• _Texto de partida_

Comencé a temblar de forma incontrolable o, al menos, eso era lo que yo sentía.
 
Había llegado el momento. El temblor ya era visible. Mi cabeza había dejado de pensar en el descanso, en el día siguiente, en la maleta, en que tenía que salir de un avión… Estuve a punto correr, de contarle a la persona que estaba a mi lado lo que me estaba pasando… Todo me oprimía, hasta los pensamientos. 
 
Sin embargo, esperé sentada, inmóvil, con un cinturón de seguridad imaginario tratando de controlar mi cuerpo y mi mente. Tenía que organizar en mi cabeza la situación y lo hice lo más rápido que pude. Cogí la maleta y, lentamente, atravesé el finger del aeropuerto entre el miedo y la esperanza. Durante el recorrido, llamé a mi pareja para contarle que ya estaba todo en marcha, que la solución más drástica pero la única en mi caso había llegado. Hice lo mismo con mi madre y mis hermanos. Hablé tranquila, pero sin pausa y, mientras lo verbalizaba, me hacía a la idea de que, para bien o para mal, todo iba a cambiar. Mi endometriosis tenía los días contados.

• _Objetivo_
Continúa el relato sobre la endometriosis a partir de su última oración.

• _Los datos_
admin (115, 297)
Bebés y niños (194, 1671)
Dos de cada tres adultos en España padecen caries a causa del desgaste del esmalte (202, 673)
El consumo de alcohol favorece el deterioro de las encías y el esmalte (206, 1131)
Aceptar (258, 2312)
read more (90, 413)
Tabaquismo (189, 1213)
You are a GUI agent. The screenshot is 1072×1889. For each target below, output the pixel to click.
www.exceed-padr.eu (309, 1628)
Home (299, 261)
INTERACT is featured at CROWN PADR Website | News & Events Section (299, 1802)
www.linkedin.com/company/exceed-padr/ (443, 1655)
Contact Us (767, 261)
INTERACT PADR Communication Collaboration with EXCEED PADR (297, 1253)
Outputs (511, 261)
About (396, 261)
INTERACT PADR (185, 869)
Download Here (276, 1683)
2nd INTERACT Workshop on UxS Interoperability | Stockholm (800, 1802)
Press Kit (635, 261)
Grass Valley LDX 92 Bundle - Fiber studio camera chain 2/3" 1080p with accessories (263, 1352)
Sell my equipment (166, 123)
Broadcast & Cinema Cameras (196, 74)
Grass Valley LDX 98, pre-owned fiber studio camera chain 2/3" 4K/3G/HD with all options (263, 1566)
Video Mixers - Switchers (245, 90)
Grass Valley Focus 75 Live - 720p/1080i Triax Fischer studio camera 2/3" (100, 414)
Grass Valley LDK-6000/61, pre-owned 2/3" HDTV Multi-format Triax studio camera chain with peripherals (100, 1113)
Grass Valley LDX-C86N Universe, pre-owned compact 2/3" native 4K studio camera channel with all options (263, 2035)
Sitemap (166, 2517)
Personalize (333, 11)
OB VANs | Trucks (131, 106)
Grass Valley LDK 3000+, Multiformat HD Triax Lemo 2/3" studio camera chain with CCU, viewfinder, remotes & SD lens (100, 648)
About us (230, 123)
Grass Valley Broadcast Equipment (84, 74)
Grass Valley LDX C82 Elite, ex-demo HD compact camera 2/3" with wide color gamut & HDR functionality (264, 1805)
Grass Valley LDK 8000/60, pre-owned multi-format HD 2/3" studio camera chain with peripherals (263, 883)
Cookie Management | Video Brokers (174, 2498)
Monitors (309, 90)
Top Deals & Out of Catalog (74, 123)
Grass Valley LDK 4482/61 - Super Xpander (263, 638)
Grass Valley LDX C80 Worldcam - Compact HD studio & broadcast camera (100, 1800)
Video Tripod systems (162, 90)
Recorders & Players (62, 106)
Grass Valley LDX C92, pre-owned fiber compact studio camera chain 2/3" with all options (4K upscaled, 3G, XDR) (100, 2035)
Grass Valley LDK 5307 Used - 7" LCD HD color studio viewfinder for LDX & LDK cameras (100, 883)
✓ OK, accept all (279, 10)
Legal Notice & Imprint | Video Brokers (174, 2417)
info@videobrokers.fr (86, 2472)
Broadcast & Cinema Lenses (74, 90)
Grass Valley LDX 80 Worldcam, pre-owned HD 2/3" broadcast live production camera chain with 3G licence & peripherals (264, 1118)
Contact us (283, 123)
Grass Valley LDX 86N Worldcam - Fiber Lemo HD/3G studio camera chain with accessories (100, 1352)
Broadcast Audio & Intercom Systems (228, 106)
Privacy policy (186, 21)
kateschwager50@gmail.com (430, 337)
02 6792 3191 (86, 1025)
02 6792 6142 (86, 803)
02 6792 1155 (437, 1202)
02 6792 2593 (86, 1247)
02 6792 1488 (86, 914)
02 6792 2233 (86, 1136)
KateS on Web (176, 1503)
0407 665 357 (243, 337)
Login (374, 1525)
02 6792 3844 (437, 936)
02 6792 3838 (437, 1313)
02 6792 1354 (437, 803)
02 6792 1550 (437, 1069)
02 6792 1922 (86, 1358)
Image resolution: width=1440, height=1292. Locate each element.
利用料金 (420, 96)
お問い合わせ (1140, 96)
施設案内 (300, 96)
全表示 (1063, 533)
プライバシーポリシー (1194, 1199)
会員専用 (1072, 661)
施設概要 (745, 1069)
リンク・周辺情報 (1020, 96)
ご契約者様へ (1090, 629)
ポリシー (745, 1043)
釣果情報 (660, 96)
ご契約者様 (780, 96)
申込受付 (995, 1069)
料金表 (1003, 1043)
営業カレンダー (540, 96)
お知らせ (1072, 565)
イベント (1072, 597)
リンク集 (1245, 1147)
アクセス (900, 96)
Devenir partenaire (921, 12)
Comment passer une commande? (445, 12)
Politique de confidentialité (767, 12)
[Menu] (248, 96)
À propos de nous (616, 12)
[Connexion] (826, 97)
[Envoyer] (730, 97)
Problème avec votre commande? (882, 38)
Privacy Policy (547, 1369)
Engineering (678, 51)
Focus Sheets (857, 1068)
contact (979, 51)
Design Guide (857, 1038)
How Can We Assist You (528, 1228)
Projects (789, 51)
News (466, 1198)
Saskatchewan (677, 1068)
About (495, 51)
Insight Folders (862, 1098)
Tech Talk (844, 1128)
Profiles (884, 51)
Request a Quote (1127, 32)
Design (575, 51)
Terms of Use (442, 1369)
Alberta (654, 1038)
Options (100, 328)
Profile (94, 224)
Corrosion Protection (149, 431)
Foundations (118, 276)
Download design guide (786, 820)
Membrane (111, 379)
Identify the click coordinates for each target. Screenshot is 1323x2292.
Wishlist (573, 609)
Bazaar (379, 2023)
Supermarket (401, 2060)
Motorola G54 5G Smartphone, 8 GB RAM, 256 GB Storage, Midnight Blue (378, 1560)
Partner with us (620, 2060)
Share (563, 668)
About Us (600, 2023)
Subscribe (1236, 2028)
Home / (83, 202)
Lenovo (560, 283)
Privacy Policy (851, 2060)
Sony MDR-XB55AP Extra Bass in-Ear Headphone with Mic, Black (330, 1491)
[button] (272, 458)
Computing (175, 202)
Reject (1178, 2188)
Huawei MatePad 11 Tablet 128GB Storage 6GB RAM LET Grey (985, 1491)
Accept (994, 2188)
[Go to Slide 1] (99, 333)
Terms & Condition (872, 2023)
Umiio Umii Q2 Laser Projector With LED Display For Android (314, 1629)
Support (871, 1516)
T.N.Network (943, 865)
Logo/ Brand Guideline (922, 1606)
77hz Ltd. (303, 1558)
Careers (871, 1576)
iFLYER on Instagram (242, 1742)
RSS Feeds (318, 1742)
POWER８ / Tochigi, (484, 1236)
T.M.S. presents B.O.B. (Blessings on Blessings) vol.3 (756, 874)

• _Resultado del ejercicio_
 
Durante los treinta años que viví con la endometriosis me preguntaba, cada día, cuándo llegaría el final del calvario. A medida que el dolor se iba comiendo las horas del día, controlaba mi vida entera, temí y deseé ese final con la misma intensidad. Fueron treinta años sumida en un mar de incertidumbres que mal aprendí a gestionar, a afrontar y que, impotente, luchaba por evitar.
 
Cada mes veía mi pasado, mi presente y mi futuro en el dolor. En la falta de respuestas y, sobre todo, en la falta de soluciones para evitar tanto sufrimiento. Veía cada punzada en la impotencia de mi pareja, en la de mi familia, en la de mis amigos más cercanos, veía mis espasmos en mi angustia y en la suya. 
 
 
 
EL INICIO
 
Al llegar a casa, dejé la maleta en el cuarto de la ropa y fui a la cocina para hacerme una infusión y coger algo de comer. Empezaban los pinchazos otra vez y antes de que fueran más fuertes tenía que tomarme el naproxeno sódico. Estaban ya a punto de transcurrir las 6 horas que duraba el efecto, y ya mi estómago no me permitía tomármelo sin comida.
 
Volví al sofá, miré mis nubes a mi izquierda, el cuadro que más presente ha estado en mi vida, y mientras penetraba en ese cielo que tanto me recuerda al de mi pueblo, aterricé de nuevo, esta vez en el tiempo, al comienzo de todo.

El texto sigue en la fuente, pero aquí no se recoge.